Extracted information ->
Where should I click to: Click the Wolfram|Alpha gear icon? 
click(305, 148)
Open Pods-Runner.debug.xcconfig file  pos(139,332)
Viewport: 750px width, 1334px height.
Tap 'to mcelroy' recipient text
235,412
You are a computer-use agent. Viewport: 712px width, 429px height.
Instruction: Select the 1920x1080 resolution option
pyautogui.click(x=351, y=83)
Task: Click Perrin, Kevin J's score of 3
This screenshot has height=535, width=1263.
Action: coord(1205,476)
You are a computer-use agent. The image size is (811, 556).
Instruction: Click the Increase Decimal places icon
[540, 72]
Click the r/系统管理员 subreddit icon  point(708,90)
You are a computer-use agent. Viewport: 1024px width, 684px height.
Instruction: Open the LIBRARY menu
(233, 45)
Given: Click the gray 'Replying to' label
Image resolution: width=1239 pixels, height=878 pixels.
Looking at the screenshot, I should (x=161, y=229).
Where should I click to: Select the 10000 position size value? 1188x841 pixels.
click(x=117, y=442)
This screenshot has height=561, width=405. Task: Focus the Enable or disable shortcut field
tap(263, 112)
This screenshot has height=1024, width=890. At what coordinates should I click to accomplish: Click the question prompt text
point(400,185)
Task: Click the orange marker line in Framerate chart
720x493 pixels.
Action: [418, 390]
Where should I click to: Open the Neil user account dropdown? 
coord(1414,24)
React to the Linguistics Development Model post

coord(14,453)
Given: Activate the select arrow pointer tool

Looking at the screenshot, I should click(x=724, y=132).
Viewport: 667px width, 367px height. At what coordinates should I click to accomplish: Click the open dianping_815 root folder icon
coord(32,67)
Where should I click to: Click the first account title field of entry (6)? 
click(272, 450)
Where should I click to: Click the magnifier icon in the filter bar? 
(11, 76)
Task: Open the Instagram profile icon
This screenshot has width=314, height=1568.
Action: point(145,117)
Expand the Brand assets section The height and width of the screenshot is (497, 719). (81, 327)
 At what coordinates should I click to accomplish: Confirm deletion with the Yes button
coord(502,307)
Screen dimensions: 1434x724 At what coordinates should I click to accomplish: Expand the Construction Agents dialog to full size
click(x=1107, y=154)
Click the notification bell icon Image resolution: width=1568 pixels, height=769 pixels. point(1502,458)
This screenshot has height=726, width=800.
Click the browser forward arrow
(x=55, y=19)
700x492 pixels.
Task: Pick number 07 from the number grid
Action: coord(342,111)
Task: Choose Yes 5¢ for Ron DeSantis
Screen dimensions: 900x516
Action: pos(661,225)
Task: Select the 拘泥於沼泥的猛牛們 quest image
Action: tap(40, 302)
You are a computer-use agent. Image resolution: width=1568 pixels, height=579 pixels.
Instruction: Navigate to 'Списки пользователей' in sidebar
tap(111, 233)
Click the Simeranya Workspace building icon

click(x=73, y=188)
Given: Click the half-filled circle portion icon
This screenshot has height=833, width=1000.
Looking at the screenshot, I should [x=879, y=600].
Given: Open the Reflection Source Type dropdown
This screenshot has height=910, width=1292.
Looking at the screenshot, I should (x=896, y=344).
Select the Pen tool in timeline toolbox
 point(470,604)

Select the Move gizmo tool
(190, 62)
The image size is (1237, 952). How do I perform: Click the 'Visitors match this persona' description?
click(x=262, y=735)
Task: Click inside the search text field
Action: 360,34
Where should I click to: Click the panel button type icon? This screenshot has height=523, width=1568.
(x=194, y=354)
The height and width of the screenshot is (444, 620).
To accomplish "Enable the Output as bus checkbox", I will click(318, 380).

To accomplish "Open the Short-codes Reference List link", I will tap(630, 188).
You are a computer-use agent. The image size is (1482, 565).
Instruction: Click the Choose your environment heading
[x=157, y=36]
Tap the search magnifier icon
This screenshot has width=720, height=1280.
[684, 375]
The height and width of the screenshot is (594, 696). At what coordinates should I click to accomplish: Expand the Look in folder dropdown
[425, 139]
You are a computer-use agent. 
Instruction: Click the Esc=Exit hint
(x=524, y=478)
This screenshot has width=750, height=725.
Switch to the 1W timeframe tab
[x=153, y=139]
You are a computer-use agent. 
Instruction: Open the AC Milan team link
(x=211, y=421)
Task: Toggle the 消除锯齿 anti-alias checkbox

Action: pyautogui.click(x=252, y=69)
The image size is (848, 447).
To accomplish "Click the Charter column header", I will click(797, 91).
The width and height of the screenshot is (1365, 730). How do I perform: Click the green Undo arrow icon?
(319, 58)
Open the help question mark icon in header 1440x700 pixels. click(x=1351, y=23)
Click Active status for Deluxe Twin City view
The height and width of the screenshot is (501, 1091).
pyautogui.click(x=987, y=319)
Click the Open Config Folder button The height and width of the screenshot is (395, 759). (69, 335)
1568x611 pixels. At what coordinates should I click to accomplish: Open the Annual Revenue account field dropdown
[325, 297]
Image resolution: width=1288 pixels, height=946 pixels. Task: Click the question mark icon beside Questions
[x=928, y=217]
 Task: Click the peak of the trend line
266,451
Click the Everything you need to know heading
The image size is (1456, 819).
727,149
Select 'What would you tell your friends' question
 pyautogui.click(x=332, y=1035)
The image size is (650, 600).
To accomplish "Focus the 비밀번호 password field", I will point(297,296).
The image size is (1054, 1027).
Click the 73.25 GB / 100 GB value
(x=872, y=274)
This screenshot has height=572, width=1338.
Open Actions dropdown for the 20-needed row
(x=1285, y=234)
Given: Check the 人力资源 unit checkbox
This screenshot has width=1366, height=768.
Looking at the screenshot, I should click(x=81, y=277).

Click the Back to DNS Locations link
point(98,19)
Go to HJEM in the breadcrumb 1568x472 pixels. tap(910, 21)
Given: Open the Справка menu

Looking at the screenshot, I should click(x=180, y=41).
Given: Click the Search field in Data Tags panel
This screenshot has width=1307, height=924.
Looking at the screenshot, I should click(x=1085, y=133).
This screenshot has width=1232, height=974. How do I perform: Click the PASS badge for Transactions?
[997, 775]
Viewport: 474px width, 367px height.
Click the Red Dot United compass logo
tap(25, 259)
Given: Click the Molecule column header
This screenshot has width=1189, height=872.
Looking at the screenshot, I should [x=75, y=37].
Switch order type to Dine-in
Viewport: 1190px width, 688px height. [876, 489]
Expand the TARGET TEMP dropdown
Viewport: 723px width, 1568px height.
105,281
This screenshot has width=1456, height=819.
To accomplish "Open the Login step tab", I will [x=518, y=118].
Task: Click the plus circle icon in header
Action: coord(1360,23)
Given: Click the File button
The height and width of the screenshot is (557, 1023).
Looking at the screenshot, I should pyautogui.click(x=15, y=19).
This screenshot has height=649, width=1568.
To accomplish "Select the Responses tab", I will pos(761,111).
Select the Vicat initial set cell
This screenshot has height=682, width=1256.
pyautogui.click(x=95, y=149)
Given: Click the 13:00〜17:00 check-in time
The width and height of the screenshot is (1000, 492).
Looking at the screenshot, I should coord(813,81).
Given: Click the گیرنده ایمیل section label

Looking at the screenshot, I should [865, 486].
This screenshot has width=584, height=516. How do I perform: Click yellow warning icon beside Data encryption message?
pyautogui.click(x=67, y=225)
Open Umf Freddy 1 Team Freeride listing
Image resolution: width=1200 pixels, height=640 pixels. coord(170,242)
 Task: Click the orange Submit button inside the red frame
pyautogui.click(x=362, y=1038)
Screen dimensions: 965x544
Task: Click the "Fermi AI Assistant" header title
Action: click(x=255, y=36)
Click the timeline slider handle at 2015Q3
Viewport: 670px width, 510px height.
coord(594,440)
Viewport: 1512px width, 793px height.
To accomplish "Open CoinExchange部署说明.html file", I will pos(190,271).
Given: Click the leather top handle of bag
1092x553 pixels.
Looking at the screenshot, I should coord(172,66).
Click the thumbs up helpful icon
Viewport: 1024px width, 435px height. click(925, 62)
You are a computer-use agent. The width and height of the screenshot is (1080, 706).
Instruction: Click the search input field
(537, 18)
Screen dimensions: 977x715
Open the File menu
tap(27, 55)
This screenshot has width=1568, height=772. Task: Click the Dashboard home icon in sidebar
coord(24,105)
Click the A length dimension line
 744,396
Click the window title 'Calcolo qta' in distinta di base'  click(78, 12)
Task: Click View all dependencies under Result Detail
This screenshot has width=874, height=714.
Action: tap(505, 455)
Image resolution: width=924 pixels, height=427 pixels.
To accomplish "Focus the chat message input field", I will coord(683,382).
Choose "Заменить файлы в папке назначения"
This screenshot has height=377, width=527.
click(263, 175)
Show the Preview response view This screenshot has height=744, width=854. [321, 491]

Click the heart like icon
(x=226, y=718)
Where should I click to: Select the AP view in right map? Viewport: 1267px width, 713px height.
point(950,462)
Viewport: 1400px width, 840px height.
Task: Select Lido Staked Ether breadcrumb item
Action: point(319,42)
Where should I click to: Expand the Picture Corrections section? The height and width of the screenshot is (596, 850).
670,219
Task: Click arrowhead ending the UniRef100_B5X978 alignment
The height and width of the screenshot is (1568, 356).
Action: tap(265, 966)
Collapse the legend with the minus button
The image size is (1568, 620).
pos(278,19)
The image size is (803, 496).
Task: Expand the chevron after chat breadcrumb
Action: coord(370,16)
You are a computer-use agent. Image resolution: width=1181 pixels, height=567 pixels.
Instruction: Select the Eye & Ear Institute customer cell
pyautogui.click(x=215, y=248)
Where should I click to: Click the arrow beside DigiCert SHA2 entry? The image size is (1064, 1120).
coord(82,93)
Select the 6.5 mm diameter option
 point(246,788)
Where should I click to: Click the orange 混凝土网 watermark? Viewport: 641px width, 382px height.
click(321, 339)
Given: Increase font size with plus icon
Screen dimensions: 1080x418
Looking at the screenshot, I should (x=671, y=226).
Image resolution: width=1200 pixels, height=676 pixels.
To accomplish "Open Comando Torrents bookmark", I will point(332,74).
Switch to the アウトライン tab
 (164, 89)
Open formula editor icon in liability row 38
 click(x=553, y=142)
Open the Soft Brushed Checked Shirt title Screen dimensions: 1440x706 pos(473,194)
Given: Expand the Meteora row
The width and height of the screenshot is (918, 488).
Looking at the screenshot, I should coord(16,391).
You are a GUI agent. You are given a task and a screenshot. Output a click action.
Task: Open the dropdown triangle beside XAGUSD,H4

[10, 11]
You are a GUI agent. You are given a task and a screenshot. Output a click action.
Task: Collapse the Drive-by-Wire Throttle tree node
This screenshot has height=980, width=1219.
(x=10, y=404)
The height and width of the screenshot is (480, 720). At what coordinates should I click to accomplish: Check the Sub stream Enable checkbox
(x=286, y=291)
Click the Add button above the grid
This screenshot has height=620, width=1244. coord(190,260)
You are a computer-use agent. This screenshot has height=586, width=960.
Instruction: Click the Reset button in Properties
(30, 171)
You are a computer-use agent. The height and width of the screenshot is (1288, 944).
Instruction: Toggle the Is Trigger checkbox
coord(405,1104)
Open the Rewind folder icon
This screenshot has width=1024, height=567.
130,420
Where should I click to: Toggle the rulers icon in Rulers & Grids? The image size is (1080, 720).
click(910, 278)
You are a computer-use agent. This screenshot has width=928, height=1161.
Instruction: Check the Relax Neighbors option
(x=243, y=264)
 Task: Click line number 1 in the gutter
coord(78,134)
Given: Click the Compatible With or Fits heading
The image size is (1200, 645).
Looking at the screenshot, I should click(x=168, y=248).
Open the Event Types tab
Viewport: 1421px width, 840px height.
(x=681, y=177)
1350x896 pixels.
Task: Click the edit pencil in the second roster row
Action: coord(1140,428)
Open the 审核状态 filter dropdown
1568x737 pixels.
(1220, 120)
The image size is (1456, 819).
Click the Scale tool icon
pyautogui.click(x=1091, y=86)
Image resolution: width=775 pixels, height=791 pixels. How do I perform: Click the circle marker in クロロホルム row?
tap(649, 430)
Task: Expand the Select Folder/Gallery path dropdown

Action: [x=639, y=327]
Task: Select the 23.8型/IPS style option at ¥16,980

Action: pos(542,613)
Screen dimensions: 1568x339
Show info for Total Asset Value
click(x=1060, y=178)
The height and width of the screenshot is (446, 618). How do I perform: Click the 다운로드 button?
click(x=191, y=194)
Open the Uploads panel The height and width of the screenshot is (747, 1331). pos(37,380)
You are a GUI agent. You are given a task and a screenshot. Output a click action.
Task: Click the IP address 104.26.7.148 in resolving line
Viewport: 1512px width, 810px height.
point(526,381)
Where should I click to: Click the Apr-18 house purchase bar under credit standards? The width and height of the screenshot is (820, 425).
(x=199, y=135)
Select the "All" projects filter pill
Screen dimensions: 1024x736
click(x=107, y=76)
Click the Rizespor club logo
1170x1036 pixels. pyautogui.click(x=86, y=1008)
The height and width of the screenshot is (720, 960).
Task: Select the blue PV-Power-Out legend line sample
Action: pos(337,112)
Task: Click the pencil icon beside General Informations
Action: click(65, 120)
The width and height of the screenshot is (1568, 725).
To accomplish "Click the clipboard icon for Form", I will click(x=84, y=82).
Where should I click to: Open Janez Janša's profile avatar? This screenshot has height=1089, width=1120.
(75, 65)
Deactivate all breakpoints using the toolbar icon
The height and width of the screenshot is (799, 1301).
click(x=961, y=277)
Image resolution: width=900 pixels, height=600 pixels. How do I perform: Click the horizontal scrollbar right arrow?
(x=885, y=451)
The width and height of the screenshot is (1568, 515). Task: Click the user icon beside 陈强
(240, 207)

Task brief -> Each line containing the word "column" must be pulled from the listing and copied.

Answer to the problem ->
To accomplish "Click the Charter column header", I will click(797, 91).
Given: Click the Molecule column header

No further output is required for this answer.